ナツメは道隆と向かい合うようにして座ると、特徴的な瞳を、何の躊躇いもなく道隆に向けてきた。ナツメという女性の目は、光の加減で色を変えるビー玉のようだ。見つめられると、まるで自分のすべてを写し取る鏡のように綺麗で、そんな瞳を持つナツメの店に対する好奇心は更に増し、道隆は久し振りに、子供のようなワクワクする気持ちを覚えた。
「まず、お名前と連絡先を教えてください」
ナツメはそう言うと、いつの間にか持っていたボール―ペンをカチッとノックした。
「え? あ、はい、山本道隆と言います。携帯番号は~です」
ナツメは素早く机上の手帳にメモを走らせた。道隆が少し丸みを帯びた几帳面なナツメの字に目を奪われていると、ナツメはふいに顔を上げ、またそのビー玉のような瞳で道隆をじっと見つめた。

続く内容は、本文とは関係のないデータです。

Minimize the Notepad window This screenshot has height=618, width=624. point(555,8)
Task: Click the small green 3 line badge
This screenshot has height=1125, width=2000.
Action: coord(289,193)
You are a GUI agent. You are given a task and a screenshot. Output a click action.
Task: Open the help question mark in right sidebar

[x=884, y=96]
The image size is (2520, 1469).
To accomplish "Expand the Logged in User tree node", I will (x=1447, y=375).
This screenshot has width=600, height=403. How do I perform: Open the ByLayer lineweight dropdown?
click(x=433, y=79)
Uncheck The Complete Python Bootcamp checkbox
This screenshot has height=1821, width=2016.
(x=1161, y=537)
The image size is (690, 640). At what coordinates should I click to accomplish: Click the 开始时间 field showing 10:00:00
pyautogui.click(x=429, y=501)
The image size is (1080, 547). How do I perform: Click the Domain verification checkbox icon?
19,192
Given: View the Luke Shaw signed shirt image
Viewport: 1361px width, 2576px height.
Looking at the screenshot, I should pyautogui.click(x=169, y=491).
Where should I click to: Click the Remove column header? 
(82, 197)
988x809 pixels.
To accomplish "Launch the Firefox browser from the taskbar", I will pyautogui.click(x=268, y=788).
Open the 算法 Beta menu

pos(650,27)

「あの、職業は何をされていますか? 差しつかなければ教えていただきたいです」
「あ、はあ……教師です。中学校の」
「中学校の先生なんですね。それは素晴らしいですね」
「そうですか? 大したことないです。今は、採用になっても一カ月も経たずに辞めていく人でいっぱいですよ。ブラックな職業ですからね」
ナツメは道隆への興味を露わにするように、丸い目を更に丸くさせた。
「確かにブラックかもしれませんが、私は、先生という職業ほど素晴らしい職業はないんじゃないかと思っています」
「本当ですか? んーどうなんでしょうね」
「使命です」
「はい?」
「与えられた使命。でも、それを全うする誇りと勇気を持ち続けるのは、とても大変ですよね」
「え?……あ、はあ……」
今の自分の状況を見透かされているようなナツメの言葉に、道隆の心臓はどくりと跳ね上がった。
「さあ、猫。山本様に近づける準備をしなければ」
「え? ああ、あの、ここは一体どんな店なんですか?」
「お客様のイメージに合わせて、私がお客様だけの猫を作ります」
「俺のイメージ?」
「ええ。そう。だから、山本様の髪の毛でも、爪でもいいのでいただけますか?」
突然の注文に道隆はポカンと口を開け、固まった。何か宗教めいた儀式なのではないかと不安に感じるが、自分だけの猫という言葉に強く興味を引かれ、その気持ちの方が遥かに勝っている自分に驚く。
「はい、何か変な儀式だけど、面白そうですね」
道隆は頭の天辺の髪を掴むと、躊躇いなく二、三本まとめて引き抜いた。
「ありかとうございます。お預かりします」
ナツメは両手で丁寧に道隆の髪の毛を受け取ると、カウンターの下から小瓶を取り出し、さっと蓋を開け、そこに髪の毛を器用に入れた。
「さあ、次は、山本様を良く観察して、猫のイメージを膨らませます。猫の土台となる材料を選びたいので、山本様はここに座ってリラックスしていてくださいね」
ナツメは立ち上がると、カウンターの向こうにある棚の方に、ひらりと振り返った。数種の材料が綺麗に並んでいる棚は、まるで絵本の中に迷い込んだような懐かしい気持ちにさせる。道隆はナツメの後姿を見つめながら、自分の好きだった絵本を思い出そうとするが、うまくいかなかった。
「あ、そうだ。私の店の猫は、すべてお客様の言い値で売られていますので、お客様も猫を受け取った時に、価格を決めてくださいね」
ナツメは振り返らず、黙々と材料を選びながら、事も無げにそう言った。
「言い値で? 本当ですか?」
「ええ。いいんです。 私としてもその方が……」
言っている意味が全く分からない。この店に来てからずっと驚きの連続で、流石に頭が混乱してくる。道隆はナツメの背中を、不思議な生き物でも見つめるような気持ちで見つめた。でも、じわじわと湧き上がる、自分だけの猫に対する強い興味が、ナツメという店主の不思議さなどを気にならなくさせる。そのことに、道隆は少し不安を感じた。